AWS Lake Formation centralizes permissions management of your data and makes it easier to share data across your organization and with external customers. With the AWS Glue Data Catalog as the central point of metadata for data in AWS data sources such as Amazon S3, you can manage fine-grained data lake access permissions using familiar database-like features of Lake Formation. Lake Formation manages the metadata permissions of tables in Data Catalog and the corresponding data permissions for S3 in one place. When you set up permissions for users, you define Grant/Revoke style policies for the databases and tables and register the data location with Lake Formation. Further, Lake Formation provides LF-Tags to scale permissions policies and provides CloudTrail logging for auditing and reports.
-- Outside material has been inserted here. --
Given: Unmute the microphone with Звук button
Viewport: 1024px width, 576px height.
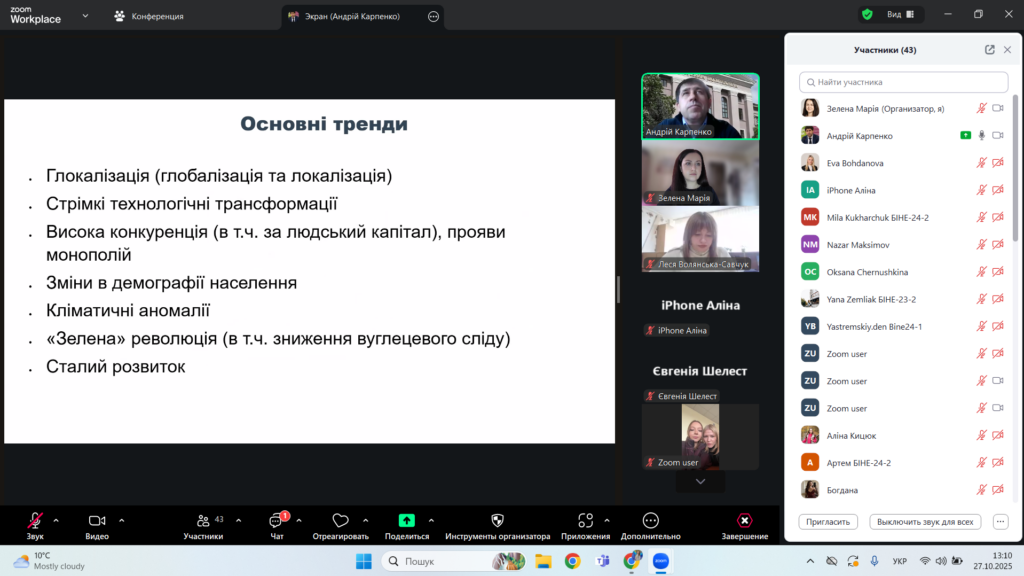Looking at the screenshot, I should tap(35, 521).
We recommend you to consider the below process while you are evaluating and choosing to adopt Lake Formation. They are:

  1. Take inventory of your data stores. Lake Formation provides data governance for data on S3, while extending it to Amazon Redshift data shares and extending the Data Catalog to federate into external hive metastores.
  2. Review your current data access management model. What is your current data access model? Is it Apache Ranger, a combination of S3 Bucket Policies, IAM policies and Glue Resource policies?
  3. Review what analytics engines and AWS services you use for your data analysis and ETL pipelines. Validate that your query engines are supported with the granularity of permissions (example- table level support, column level, or row level, support for Glue Views) that you need. AWS analytics services that integrate with Lake Formation are detailed in this documentation page.
  4. Are you using Open source transactional table formats such as Apache Iceberg, Apache Hudi or Linux Foundation’s Deltalake? You can look at what levels of Lake Formation fine grained permissions are supported for each table format by each integrated analytics service in our documentation.
  5. What permissions model suits your data platform? Do you want to keep your existing model or do you want to review Lake formation? Many customers who choose Lake Formation do so because they want to adopt permissions based on tagging (that is, LF-Tags ) or want to adopt a model that is more centralized with the metadata in Glue Data Catalog or want to integrate tightly with AWS analytics services. You could continue to use your existing permissions model if it provides constructs and policy mechanisms not yet supported by Lake Formation (for example, Attribute Based Access Control).
  6. What is your account topology? You may consider splitting monolothic AWS accounts to smaller accounts and leverage Lake Formation’s cross account sharing capabilities. This provides benefits like reducing single points of failures, allows teams or organizations to own and manage their data processing infrastructure, and scale their usage of AWS services.
  7. Do you want to apply Lake Formation permissions to all resources, a subset of resources, all users, or a subset of users. Please see Lake Formation Adoption Modes
  8. Lastly, if you are moving from a different authorization engine, how are you model the permissions to your users? Lake Formation can create policies against AWS IAM users and roles, AWS QuickSight Authors, and AWS Identity Center users and groups. If you need identity based policies, then you will need to integrate with AWS Identity Center using a feature called Trusted Identity Propogation. At the time of writing this, not all AWS services support Identity center so please refer to the public docs.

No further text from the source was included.